I have just finished reading another of the six books that launched the Macmillan New Writing imprint in April. The fifth on my list was Selfish Jean by Cate Sweeney, and it turned out to be an absolute treat.
I must admit that I wasn't keen on the cover when I first picked this up - I'm not sure what the twirly thing represents - and I was expecting a kind of light "chick lit" book. I only had to read a few pages, however, and that fear disappeared. I read this in one sitting, which is very rare for me, as the writing had me by the neck and wouldn't let me go.

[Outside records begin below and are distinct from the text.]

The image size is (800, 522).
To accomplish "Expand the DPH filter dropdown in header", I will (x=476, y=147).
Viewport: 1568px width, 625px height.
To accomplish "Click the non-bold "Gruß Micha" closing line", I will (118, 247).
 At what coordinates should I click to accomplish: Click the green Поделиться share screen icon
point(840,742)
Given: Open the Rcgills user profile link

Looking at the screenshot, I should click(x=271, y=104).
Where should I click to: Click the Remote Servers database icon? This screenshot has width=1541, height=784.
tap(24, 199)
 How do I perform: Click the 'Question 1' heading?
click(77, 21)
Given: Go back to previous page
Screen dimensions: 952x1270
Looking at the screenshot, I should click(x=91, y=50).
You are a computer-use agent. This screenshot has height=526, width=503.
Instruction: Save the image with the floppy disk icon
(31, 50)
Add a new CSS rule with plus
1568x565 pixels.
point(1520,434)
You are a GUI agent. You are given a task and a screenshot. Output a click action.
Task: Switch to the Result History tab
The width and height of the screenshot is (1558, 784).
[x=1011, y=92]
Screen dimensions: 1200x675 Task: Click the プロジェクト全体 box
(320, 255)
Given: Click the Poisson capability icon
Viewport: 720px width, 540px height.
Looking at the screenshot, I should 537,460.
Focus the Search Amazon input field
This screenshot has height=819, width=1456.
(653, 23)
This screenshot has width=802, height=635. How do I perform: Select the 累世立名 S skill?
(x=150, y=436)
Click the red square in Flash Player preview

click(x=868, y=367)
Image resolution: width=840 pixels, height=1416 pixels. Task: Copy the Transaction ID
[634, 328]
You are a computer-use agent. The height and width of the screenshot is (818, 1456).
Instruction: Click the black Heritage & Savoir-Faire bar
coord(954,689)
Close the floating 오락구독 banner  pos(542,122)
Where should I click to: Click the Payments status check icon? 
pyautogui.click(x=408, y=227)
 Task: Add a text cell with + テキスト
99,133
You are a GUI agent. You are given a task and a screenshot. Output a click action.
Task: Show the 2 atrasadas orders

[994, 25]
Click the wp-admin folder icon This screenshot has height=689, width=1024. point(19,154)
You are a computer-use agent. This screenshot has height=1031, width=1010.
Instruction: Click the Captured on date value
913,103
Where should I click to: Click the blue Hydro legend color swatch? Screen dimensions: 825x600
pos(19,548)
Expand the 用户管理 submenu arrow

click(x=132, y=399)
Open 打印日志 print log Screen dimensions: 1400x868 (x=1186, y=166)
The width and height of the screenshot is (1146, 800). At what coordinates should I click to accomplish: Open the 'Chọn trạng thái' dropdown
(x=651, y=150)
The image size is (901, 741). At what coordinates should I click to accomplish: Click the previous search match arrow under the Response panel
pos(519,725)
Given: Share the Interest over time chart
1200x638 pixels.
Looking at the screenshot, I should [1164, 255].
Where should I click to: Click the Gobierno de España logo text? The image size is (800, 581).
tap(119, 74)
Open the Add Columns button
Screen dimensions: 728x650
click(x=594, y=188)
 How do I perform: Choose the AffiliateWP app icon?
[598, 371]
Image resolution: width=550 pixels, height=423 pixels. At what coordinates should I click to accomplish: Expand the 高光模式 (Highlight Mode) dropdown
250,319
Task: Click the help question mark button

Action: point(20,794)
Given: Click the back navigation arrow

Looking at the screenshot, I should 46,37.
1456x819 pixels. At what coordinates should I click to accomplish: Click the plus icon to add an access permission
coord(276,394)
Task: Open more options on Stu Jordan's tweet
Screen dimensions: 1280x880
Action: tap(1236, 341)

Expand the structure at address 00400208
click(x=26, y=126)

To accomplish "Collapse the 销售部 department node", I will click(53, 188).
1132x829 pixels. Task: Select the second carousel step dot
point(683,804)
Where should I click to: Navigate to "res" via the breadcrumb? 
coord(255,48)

I think the novel is a master class in how an author needs to find an original "voice" and keep it going until the end. There are two distinctive story lines, broken up into separate sections, and each has its own style. There was a kind of sweet and sour feeling to this novel and it really worked.
Jean is fumbling through a dull relationship, becoming obsessed with the need to adopt a child, and ends up becoming attracted to the mysterious social worker assigned to their case. Her story is touching and funny, and I felt like I knew this woman by the end. The parallel story features Levi, a young boy trying to cope in an unhappy home with an unstable mother. I was gripped by this narrative, the "voice" of which is stunning. I was there with this child, feeling every bit of the angst.
It was also such a delight to read a book where all of the text was crucial to the story, where I didn't feel the urge to skip ahead to escape unnecessary detail. The humour and tragedy works well together, and the writing was fresh and accessible. The way things are tied up at the end was intelligent and inspired.
This is a short novel, only 218 pages, and I didn't want it to come to an end.